Я должна прекратить. Я напугаю Дерека своим видом. Не хочу, чтобы он знал об этом.
Но не могу остановиться.
Нет, он должен узнать.
Должен увидеть, что я разбита. Я чувствую клубы горячих слез внутри. Почему я не могу себе этого позволить? Пусть видит. Больше никаких отговорок. Никакого притворства. Он должен подпустить меня к себе.
Если он меня любит, то должен увидеть. Должен знать в какое месиво я превратилась.
Я проклинаю и плачу и кричу в его сторону какие-то глупости. Он болен, а я выплескиваю на него ярость. Я гоню, снег блестит в свете фар. Джанет съезжает с дороги, но я поворачиваю колеса, чтобы моя девочка выпрямилась и снова набрала скорость.

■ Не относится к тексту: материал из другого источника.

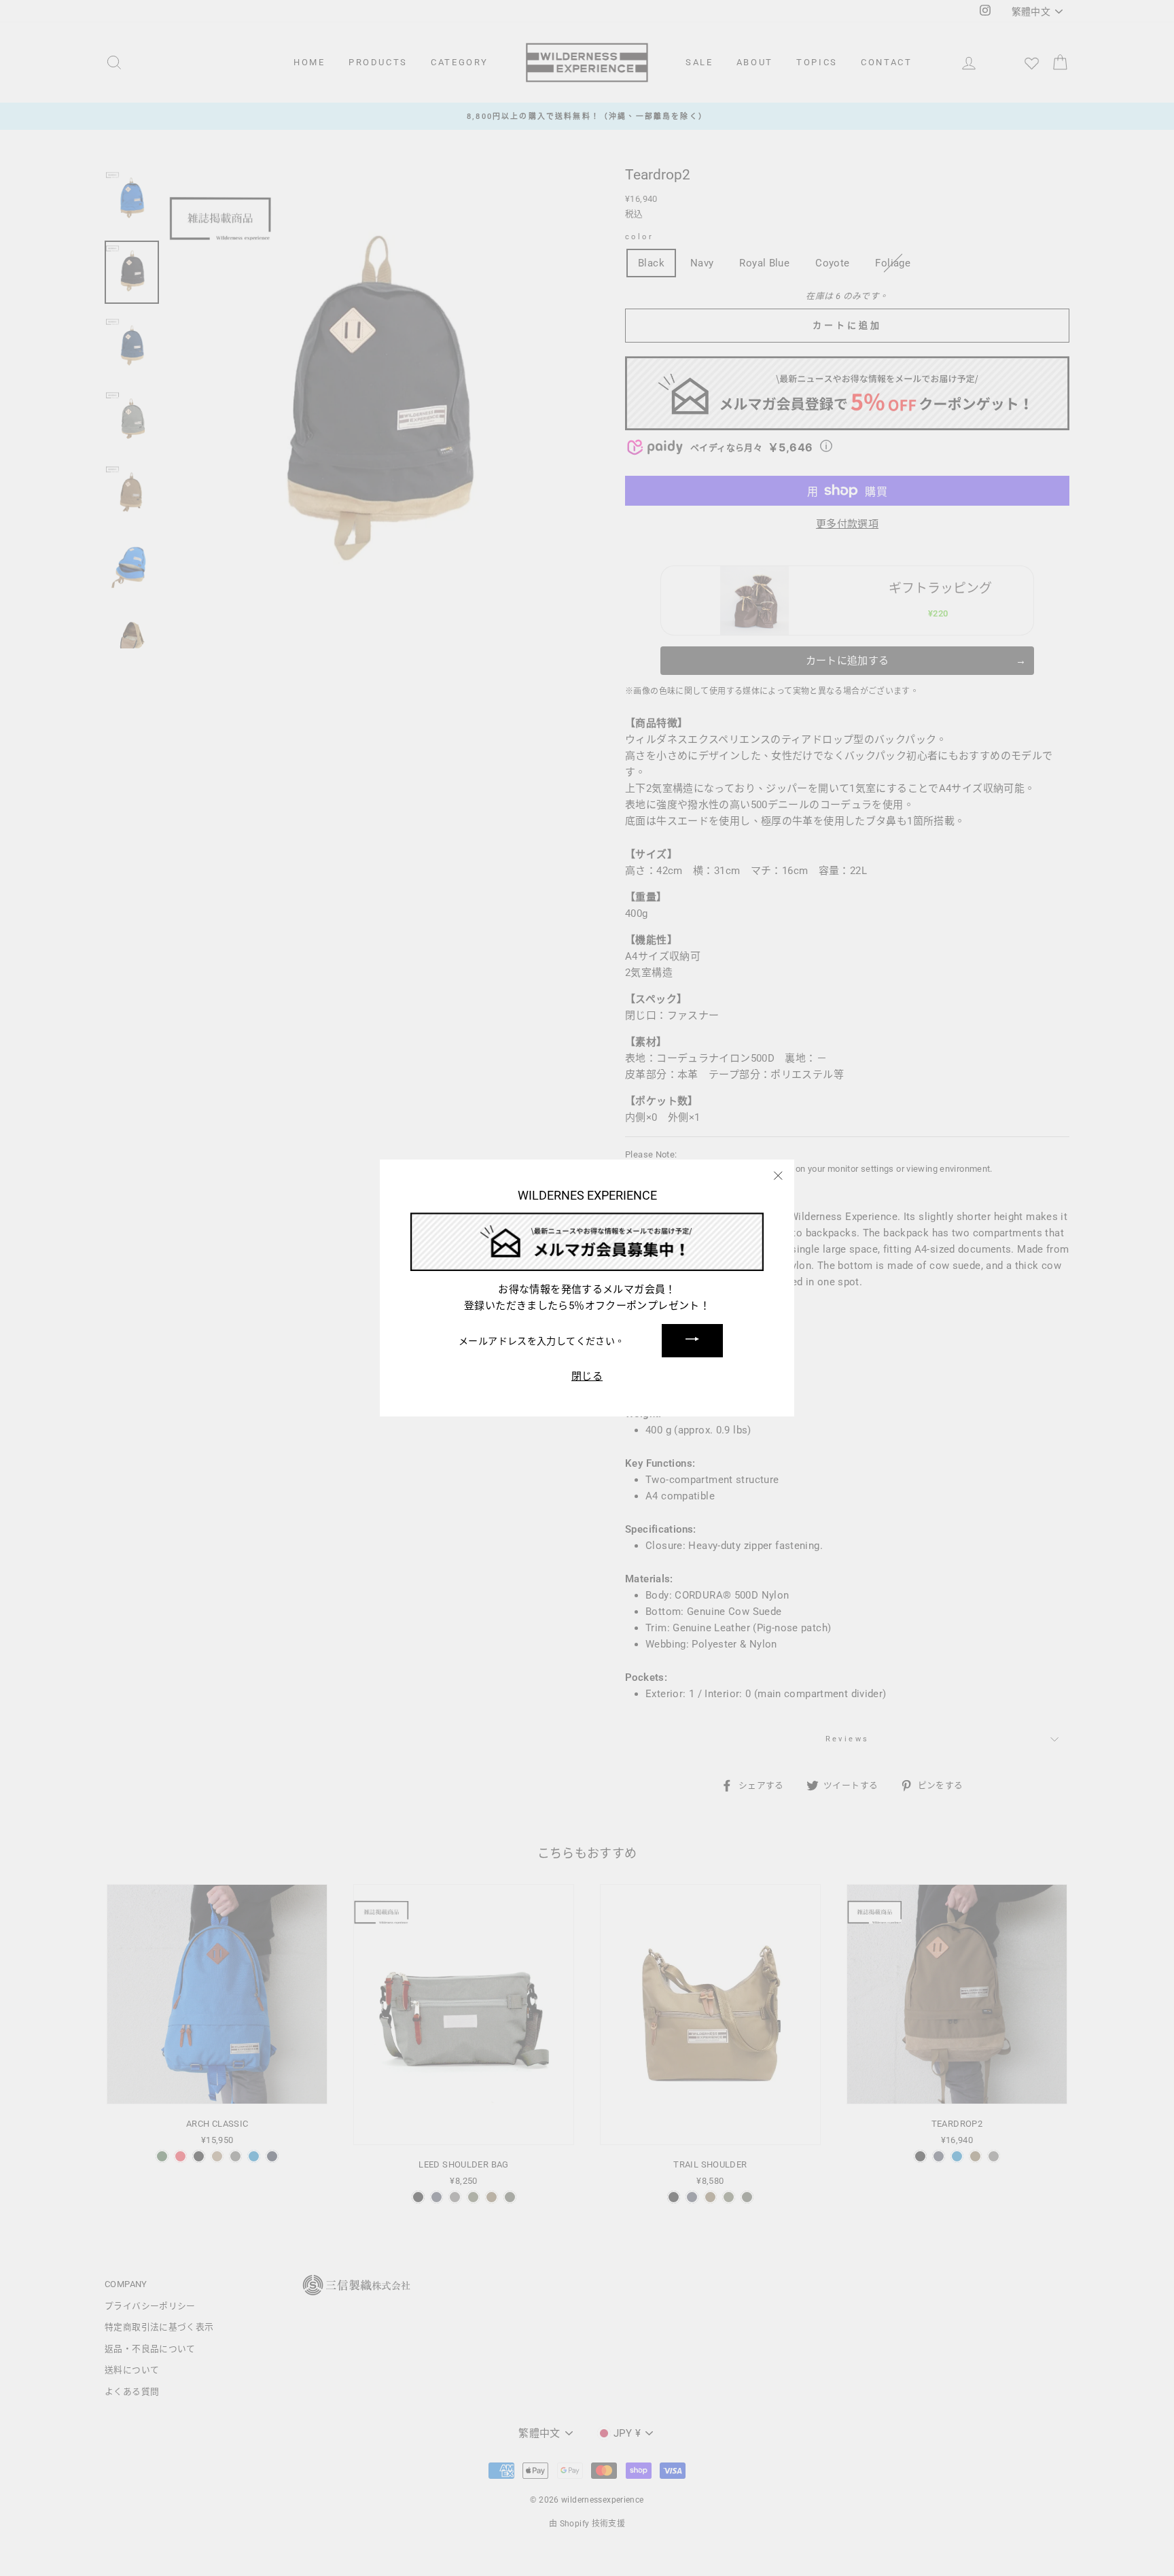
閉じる (587, 1377)
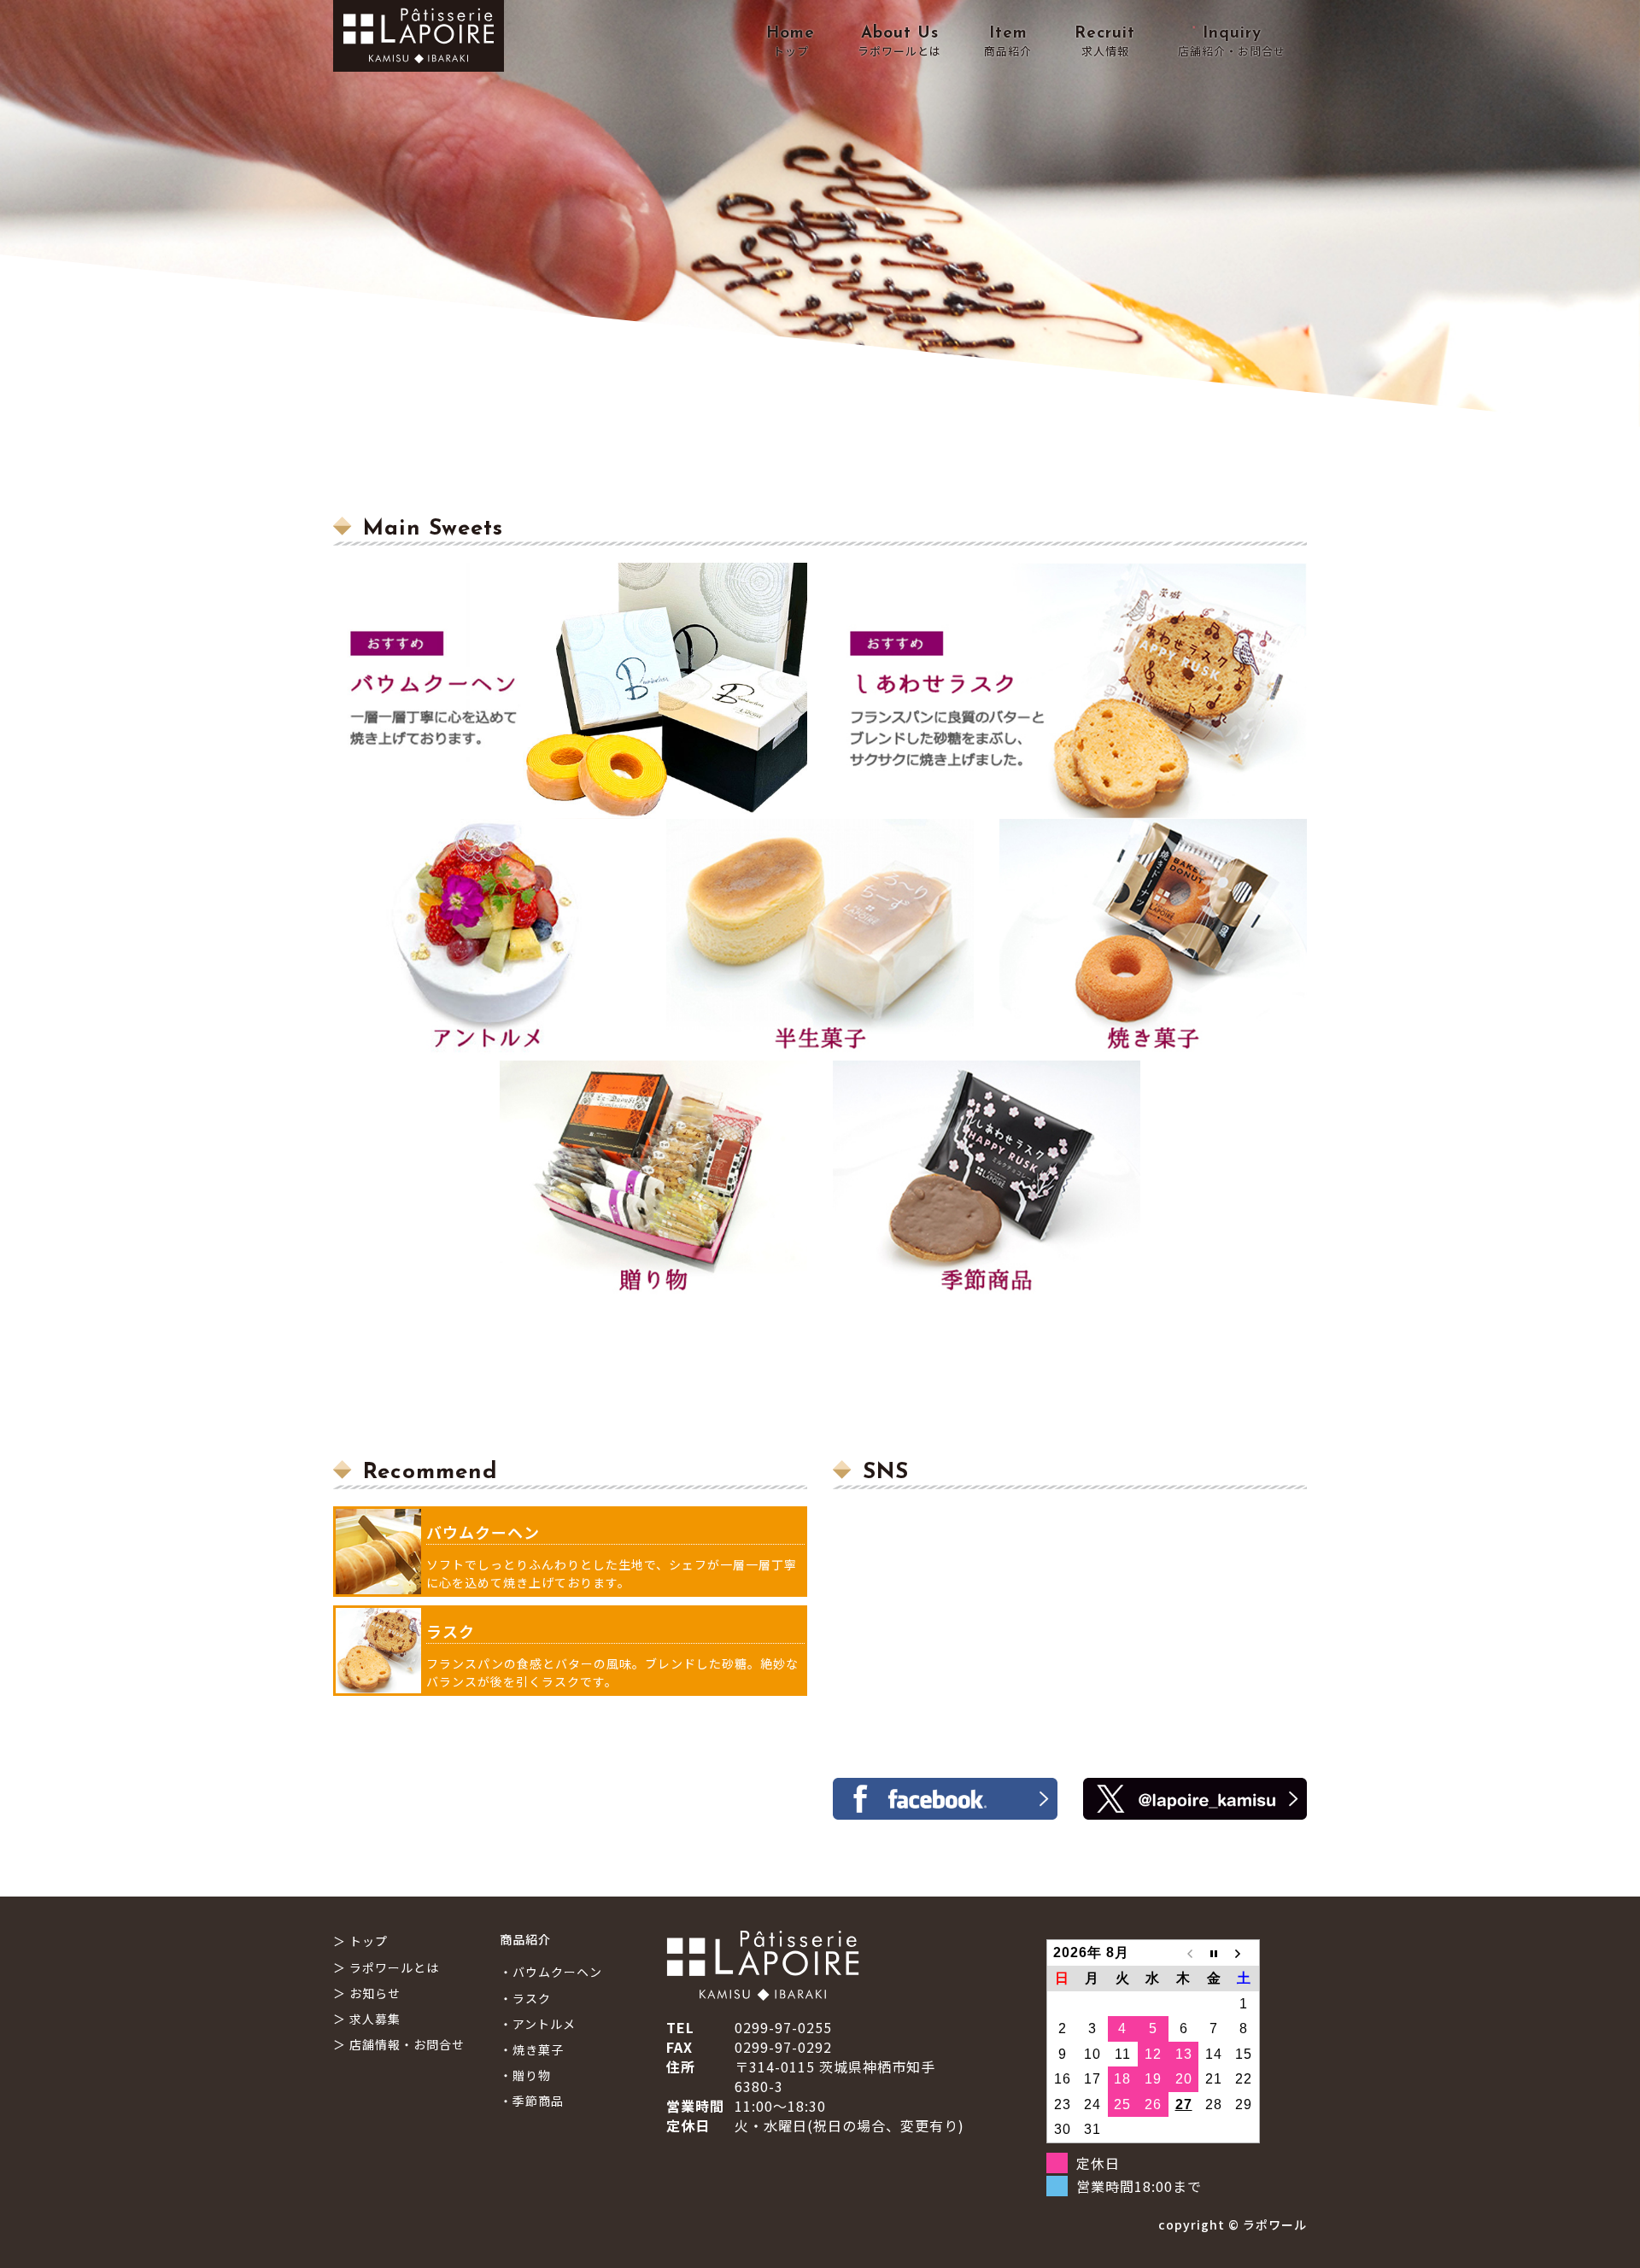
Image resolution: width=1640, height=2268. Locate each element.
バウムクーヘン (483, 1532)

Мы с Джанет боремся против заносов, я рыдаю, её двигатель гудит. Потребуется два часа, чтобы добраться до Лондона. Мой голос ломается, когда я включаю поворотник и сворачиваю на Вандерленд роуд.
Я планирую остановиться на заправке и просмотреть справочник, но замечаю кое-что даже прежде, чем мне встречается телефонная будка. Красное кирпичное здание тянется справа. Я притормаживаю и петляю по лабиринту стоянки, нахожу место и глушу мотор. Я вытаскиваю из сумки розовую футболку хора и вытираю лицо. Я мельком вижу себя в зеркале заднего вида. Весь макияж стерт. Я достаю свой корректор и смотрю на него. Горький смех вырывается из горла. Я отбрасываю волшебную палочку в сторону.
Я прохожу сквозь стеклянные двери, в лобби горят люминесцентные лампы. Пухлый парень с красным лицом сидит за информационной стойкой.
– Дерек Коллинз, пожалуйста.
– Дерек? – Он ищет среди имен. – Пускают только членов семьи. – Он замечает мое платье и вскидывает брови. – Слишком поздно для посещений.
– Я его сестра.
– Еще одна? Дружище Дерек должен рассказать мне, как он это делает.
Он передает мне карту с отмеченной на ней комнатой. Когда он замечает мое лицо, лыжную куртку, накинутую на блестящее платье, в его глаз виднеется сострадание.
– Простите. Вы должны подняться и подбодрить его.
Я что, единственная девушка на земле, которая никогда тут не была?
– Скажи этому пацану, что он должен мне три шоколадки.
Я дружелюбно сбегаю. Подхожу к лифту. Смотрю на карту. Черт. Это не может быть правдой. Я прошу молодого рыжеволосого парня, который толкает тележку с лекарствами на второй этаж помочь мне. Я беспомощно показываю ему номер комнаты.
– Это палата Дерека.
– Почему здесь его все так хорошо знают?
– У нас есть свои любимчики. И этот парень, то, как он возвращается и поет для всех, приглашая своих друзей… Мы все его поддерживаем.
Мои глаза снова наполняются влагой. Парень видит, как я краснею от жара, бьющего в лицо, и кусаю губы, чтобы не сорваться.
– Пойдем. Я провожу тебя.
Он обхватывает меня веснушчатой рукой и ведет по длинному коридору мимо невероятного количества дверей к другому лифту. Он проводит меня мимо пункта медсестер.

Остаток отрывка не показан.